WCAG
WCAG (Web Content Accessibility Guidelines) sind der internationale Standard des W3C für barrierefreie Websites. Sie definieren in drei Stufen (A, AA, AAA), wie Inhalte für Menschen mit Behinderungen wahrnehmbar, bedienbar, verständlich und robust sein müssen. AA gilt als rechtlich relevanter Maßstab.
Wenn dich ein Kunde fragt, ob seine Seite „barrierefrei“ ist, meint er faktisch die WCAG. Sie sind kein Gesetz, sondern die technische Referenz, auf die sich Gesetze stützen: Das deutsche BFSG verweist über die europäische Norm EN 301 549 auf die WCAG 2.1 Stufe AA. Seit dem 28. Juni 2025 ist Barrierefreiheit für viele B2C-Seiten (Shops, Buchungen, Kontaktformulare) damit Pflicht, nicht mehr nur Kür. Die aktuelle Fassung der Guidelines ist WCAG 2.2 (veröffentlicht Oktober 2023) mit 86 Erfolgskriterien.
Für dich als Webdesigner sind die drei Stufen das Wichtigste, weil sie den Aufwand definieren, den du anbietest und abrechnest:
- Stufe A: absolutes Minimum, ohne das die Seite faktisch unbrauchbar für Screenreader-Nutzer ist.
- Stufe AA: der praktische und rechtliche Zielwert, an dem sich Behörden, das BFSG und fast alle Gerichtsentscheidungen orientieren. Das ist deine Verkaufslinie.
- Stufe AAA: wird nirgends flächendeckend vorgeschrieben und ist für Standard-Seiten oft gar nicht voll erreichbar.

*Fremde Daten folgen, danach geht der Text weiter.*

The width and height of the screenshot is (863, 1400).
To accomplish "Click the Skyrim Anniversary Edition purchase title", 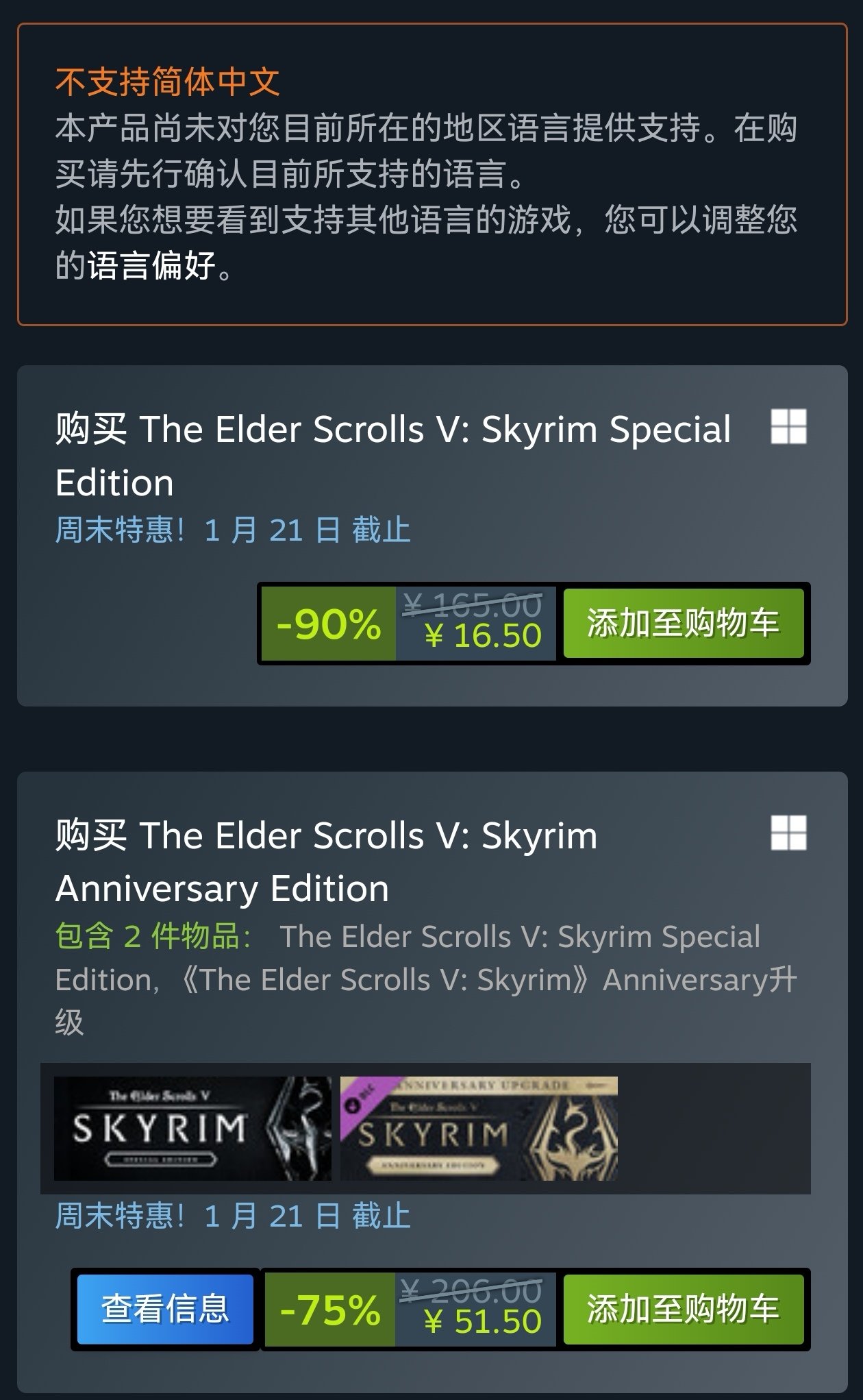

Konkret heißt das: Eine veraltete Kundenseite mit zu schwachem Farbkontrast, fehlenden Alt-Texten oder nicht per Tastatur bedienbaren Menüs erfüllt nicht einmal A. Genau das ist dein Akquise-Aufhänger, denn ein WCAG-Verstoß ist messbar, gesetzlich unterlegt und für den Inhaber ein konkretes Risiko, nicht nur Geschmack.